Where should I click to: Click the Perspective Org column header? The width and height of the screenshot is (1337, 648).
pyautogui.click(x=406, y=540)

- - - -

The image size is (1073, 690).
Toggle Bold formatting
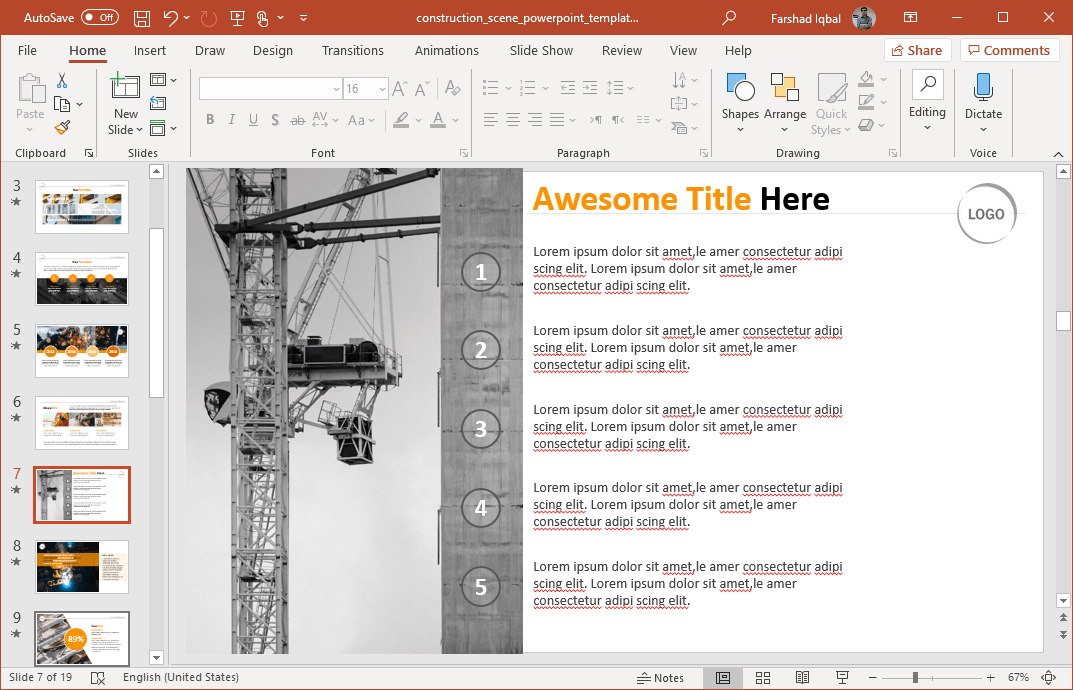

- - - -

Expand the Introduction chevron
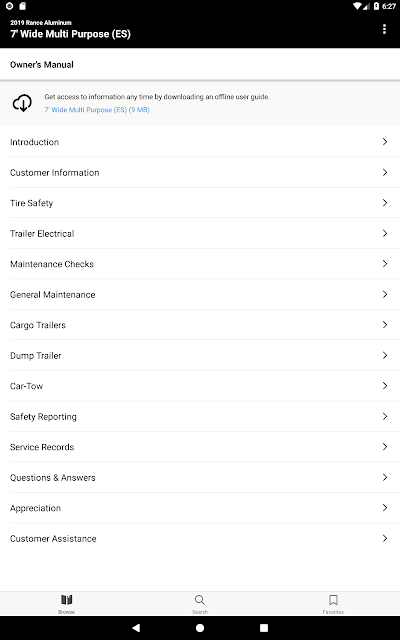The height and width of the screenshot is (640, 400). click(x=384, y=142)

- - - -

§ **Task objective**: Repeat, exactly as they stand above, the lines from the line with "The image size is (1073, 690)." to the line with "Toggle Bold formatting", both lines included.

§ **Output for this exercise**:
The image size is (1073, 690).
Toggle Bold formatting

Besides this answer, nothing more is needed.